**Task material:**

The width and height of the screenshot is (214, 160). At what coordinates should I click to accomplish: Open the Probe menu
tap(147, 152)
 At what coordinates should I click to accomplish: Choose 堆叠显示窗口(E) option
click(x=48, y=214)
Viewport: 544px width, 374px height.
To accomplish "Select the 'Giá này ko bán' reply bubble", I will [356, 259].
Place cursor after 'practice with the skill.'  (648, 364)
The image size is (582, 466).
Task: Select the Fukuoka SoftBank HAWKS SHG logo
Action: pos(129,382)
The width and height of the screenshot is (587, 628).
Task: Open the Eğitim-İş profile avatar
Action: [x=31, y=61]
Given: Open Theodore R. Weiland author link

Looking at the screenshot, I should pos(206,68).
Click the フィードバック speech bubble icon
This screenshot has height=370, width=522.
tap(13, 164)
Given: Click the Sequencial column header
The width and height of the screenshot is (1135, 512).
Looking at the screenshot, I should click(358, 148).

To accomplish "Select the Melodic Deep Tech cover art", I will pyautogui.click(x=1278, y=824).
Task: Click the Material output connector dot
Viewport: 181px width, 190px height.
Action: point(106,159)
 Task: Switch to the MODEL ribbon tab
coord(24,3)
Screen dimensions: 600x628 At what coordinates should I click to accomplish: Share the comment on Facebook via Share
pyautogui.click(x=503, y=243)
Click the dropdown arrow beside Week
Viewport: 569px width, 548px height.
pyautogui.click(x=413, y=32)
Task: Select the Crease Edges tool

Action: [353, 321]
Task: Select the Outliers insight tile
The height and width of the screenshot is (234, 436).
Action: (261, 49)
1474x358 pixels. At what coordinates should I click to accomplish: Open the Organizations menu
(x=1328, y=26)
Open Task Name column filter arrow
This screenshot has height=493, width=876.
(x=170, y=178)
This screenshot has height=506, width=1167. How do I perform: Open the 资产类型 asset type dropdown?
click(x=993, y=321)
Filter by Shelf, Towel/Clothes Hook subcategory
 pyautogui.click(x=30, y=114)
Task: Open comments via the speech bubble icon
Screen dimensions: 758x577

**What you will do:**
Please output, exactly, the lines of the listing from the one containing "Open Task Name column filter arrow" through the last, inclusive, and no other lines.

**Result for this task:**
Open Task Name column filter arrow
This screenshot has height=493, width=876.
(x=170, y=178)
This screenshot has height=506, width=1167. How do I perform: Open the 资产类型 asset type dropdown?
click(x=993, y=321)
Filter by Shelf, Towel/Clothes Hook subcategory
 pyautogui.click(x=30, y=114)
Task: Open comments via the speech bubble icon
Screen dimensions: 758x577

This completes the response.